Hi Everyone!!  Prevention is the key to fighting symptoms of osteoarthritis.  We all know somebody who experiences the symptoms of arthritis… pain, swelling, heat in the joint (creaking cracking and crinkling with a few Grandad groans thrown in!!)

Knee arthritis causes cartilage to wear away from the joint, making exercise painful.  The image included paints a better picture! OUCHHH!!!

With Winter being the way it was here in Ireland, I have been treating a lot of patients going through the ‘wars’ with arthritis.  So I figured I’d make a few suggestions as regards exercise plans to help reduce arthritic pain.

Exercise for Joint Pain

Exercise is important for people with arthritis and for people who have had a joint replaced. Keeping your weight down and your muscles strong can help to delay joint replacement and improve results after surgery.   The following exercises should help keep your joints fit and healthy!


Pilates is a great way to strengthen the most important muscles in the body (the core muscles – abdomen, lower back) in a low-impact, safe manner. You may think Pilates cannot stimulate a sufficient workout but… trust me, I’ve done a course of Pilates classes and they are more than sufficient once you have a good trainer! Muscles feel strong, yet flexible after a class.  It has become a popular tool for injury treatment and prevention even with professional athletes.


For all you water babies and mermaids out there!   With swimming, your joints are supported by the water, easing arthritic pain. For people with the most severe arthritis in their hip or knee, swimming can be done with a float to give you a good cardiovascular workout without placing any burden on your hip or knees.  This low impact exercise is great for increasing mobility and strengthening muscles!  Work those mussels…!!  (Sorry, couldn’t resist!)


Cycling is one of my favorite exercises, because not only is this a low-impact way to exercise, but the repeated circular movements when cycling is stimulating for the cartilage within a joint. Cycling gives a good muscular and cardiovascular workout.  It loosens up stiff joints common in people with arthritis. Maybe start off with using an exercise bike.  (and when you get bored of the gym or start to hang clothes on it, move outdoors!)

Weight Machines

Training with weights can help strengthen muscles and is also an excellent way to stimulate bone health. Exercising with weights must be done safely, but with proper instruction, just about anyone can learn a few good strength-training exercises. Even with a few dumbbells and some basic knowledge, a weight workout can be perfect for arthritis.

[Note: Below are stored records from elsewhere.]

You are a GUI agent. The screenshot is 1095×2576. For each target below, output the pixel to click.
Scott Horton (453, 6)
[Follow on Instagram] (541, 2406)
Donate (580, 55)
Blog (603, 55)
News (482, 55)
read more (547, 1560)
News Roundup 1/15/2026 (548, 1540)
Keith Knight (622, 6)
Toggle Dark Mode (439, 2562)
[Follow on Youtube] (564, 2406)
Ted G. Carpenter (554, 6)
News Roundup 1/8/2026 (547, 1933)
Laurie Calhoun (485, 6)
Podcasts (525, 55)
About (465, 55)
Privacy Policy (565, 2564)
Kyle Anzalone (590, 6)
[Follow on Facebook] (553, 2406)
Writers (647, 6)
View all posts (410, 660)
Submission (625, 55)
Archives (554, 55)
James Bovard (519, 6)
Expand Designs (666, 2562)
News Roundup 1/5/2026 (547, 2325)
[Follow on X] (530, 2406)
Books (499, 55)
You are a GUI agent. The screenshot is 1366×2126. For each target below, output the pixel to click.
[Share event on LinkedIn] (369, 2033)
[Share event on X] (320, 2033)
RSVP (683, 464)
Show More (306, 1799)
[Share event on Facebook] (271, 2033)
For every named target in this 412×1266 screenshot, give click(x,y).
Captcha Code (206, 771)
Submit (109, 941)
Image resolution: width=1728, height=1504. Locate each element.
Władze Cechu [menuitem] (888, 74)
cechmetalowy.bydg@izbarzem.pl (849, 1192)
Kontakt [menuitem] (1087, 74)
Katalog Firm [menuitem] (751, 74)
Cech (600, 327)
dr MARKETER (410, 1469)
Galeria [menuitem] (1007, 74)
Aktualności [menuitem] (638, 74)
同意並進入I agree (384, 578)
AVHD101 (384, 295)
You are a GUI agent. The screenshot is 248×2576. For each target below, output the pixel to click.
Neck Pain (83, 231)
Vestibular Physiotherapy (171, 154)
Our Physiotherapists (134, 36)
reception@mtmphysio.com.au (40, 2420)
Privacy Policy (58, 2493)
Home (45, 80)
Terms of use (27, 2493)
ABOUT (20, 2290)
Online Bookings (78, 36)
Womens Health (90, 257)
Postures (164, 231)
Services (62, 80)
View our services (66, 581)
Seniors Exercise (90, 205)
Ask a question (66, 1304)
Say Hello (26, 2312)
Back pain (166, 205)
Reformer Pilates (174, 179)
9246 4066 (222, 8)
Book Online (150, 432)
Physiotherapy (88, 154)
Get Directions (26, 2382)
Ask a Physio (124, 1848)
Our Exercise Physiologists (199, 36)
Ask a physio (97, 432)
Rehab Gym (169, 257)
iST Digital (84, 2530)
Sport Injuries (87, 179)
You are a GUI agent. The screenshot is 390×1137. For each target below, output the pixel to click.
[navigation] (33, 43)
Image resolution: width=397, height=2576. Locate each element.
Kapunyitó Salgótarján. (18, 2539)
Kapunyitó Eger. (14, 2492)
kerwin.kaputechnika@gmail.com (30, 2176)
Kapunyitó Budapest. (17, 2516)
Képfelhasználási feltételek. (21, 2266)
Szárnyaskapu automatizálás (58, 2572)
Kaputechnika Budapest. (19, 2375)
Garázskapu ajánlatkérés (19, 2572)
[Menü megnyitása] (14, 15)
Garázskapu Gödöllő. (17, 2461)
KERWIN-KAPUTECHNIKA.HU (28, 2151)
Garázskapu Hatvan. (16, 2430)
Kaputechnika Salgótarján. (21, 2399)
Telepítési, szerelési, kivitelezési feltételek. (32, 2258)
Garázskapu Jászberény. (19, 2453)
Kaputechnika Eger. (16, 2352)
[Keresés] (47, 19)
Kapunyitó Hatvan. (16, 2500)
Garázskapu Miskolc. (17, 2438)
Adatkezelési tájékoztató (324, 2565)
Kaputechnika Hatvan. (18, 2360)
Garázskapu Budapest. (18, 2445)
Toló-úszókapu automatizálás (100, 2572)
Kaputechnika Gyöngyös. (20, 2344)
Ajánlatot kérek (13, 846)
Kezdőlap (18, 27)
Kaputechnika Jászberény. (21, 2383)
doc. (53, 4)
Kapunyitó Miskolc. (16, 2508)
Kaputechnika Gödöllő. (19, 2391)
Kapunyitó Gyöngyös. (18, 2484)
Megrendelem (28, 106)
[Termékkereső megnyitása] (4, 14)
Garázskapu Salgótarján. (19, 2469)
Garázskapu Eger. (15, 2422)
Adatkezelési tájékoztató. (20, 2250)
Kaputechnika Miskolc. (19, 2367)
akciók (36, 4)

Walking is a favorite activity of many arthritis patients. While it is not the best workout for those with arthritis, walking for exercise is certainly better than no exercise at all. So if you like to walk, then walk!  Remember… you have to walk before you can run!!  So start small…  try three short walks (ten mins each) a day and work up from there!  You’ll be running marathons before you know it!

So… get out and exercise!

As you can see, there are many options for exercise, even for those with joint pain from arthritis. Exercise has been shown to be useful for patients with arthritis both before and after joint-replacement surgery.

So, lecture over!  Get yourself out and exercise!